### DATA EXCERPTS
►

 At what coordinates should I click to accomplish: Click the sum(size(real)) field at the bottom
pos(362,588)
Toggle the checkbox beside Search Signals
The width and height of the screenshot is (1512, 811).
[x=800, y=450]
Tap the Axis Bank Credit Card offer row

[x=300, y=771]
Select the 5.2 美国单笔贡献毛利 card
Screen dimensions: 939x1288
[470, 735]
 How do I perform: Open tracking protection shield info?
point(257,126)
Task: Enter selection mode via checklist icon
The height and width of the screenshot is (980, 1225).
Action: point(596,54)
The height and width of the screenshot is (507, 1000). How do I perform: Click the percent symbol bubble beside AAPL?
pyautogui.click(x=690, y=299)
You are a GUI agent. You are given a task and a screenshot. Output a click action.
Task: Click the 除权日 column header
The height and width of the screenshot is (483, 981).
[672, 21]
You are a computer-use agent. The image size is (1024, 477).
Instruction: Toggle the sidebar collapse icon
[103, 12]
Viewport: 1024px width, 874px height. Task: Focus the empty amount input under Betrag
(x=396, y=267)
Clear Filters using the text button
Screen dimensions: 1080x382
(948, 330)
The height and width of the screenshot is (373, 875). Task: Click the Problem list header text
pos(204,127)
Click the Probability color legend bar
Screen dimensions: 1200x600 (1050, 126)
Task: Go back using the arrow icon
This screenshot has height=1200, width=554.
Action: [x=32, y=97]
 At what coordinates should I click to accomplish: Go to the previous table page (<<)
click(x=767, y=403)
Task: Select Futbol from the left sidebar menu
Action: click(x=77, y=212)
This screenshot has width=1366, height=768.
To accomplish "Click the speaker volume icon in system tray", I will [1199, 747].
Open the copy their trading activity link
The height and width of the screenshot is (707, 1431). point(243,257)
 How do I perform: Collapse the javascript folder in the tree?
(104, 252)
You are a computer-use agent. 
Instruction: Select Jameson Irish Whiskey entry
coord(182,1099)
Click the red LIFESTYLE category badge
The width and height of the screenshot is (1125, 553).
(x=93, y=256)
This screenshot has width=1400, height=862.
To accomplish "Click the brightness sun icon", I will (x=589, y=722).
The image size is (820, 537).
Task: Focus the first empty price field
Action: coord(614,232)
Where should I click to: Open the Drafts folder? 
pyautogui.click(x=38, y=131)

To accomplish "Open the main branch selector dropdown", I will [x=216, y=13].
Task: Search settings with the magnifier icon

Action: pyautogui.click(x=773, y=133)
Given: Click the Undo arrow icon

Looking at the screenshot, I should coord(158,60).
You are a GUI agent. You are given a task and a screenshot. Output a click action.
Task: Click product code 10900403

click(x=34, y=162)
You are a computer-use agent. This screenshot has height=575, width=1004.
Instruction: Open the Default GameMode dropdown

◄

### ACTION ITEM
Reproduce the records above exactly as they appear.

### EXERCISE OUTPUT
 At what coordinates should I click to accomplish: Click the sum(size(real)) field at the bottom
pos(362,588)
Toggle the checkbox beside Search Signals
The width and height of the screenshot is (1512, 811).
[x=800, y=450]
Tap the Axis Bank Credit Card offer row

[x=300, y=771]
Select the 5.2 美国单笔贡献毛利 card
Screen dimensions: 939x1288
[470, 735]
 How do I perform: Open tracking protection shield info?
point(257,126)
Task: Enter selection mode via checklist icon
The height and width of the screenshot is (980, 1225).
Action: point(596,54)
The height and width of the screenshot is (507, 1000). How do I perform: Click the percent symbol bubble beside AAPL?
pyautogui.click(x=690, y=299)
You are a GUI agent. You are given a task and a screenshot. Output a click action.
Task: Click the 除权日 column header
The height and width of the screenshot is (483, 981).
[672, 21]
You are a computer-use agent. The image size is (1024, 477).
Instruction: Toggle the sidebar collapse icon
[103, 12]
Viewport: 1024px width, 874px height. Task: Focus the empty amount input under Betrag
(x=396, y=267)
Clear Filters using the text button
Screen dimensions: 1080x382
(948, 330)
The height and width of the screenshot is (373, 875). Task: Click the Problem list header text
pos(204,127)
Click the Probability color legend bar
Screen dimensions: 1200x600 (1050, 126)
Task: Go back using the arrow icon
This screenshot has height=1200, width=554.
Action: [x=32, y=97]
 At what coordinates should I click to accomplish: Go to the previous table page (<<)
click(x=767, y=403)
Task: Select Futbol from the left sidebar menu
Action: click(x=77, y=212)
This screenshot has width=1366, height=768.
To accomplish "Click the speaker volume icon in system tray", I will [1199, 747].
Open the copy their trading activity link
The height and width of the screenshot is (707, 1431). point(243,257)
 How do I perform: Collapse the javascript folder in the tree?
(104, 252)
You are a computer-use agent. 
Instruction: Select Jameson Irish Whiskey entry
coord(182,1099)
Click the red LIFESTYLE category badge
The width and height of the screenshot is (1125, 553).
(x=93, y=256)
This screenshot has width=1400, height=862.
To accomplish "Click the brightness sun icon", I will (x=589, y=722).
The image size is (820, 537).
Task: Focus the first empty price field
Action: coord(614,232)
Where should I click to: Open the Drafts folder? 
pyautogui.click(x=38, y=131)

To accomplish "Open the main branch selector dropdown", I will [x=216, y=13].
Task: Search settings with the magnifier icon

Action: pyautogui.click(x=773, y=133)
Given: Click the Undo arrow icon

Looking at the screenshot, I should coord(158,60).
You are a GUI agent. You are given a task and a screenshot. Output a click action.
Task: Click product code 10900403

click(x=34, y=162)
You are a computer-use agent. This screenshot has height=575, width=1004.
Instruction: Open the Default GameMode dropdown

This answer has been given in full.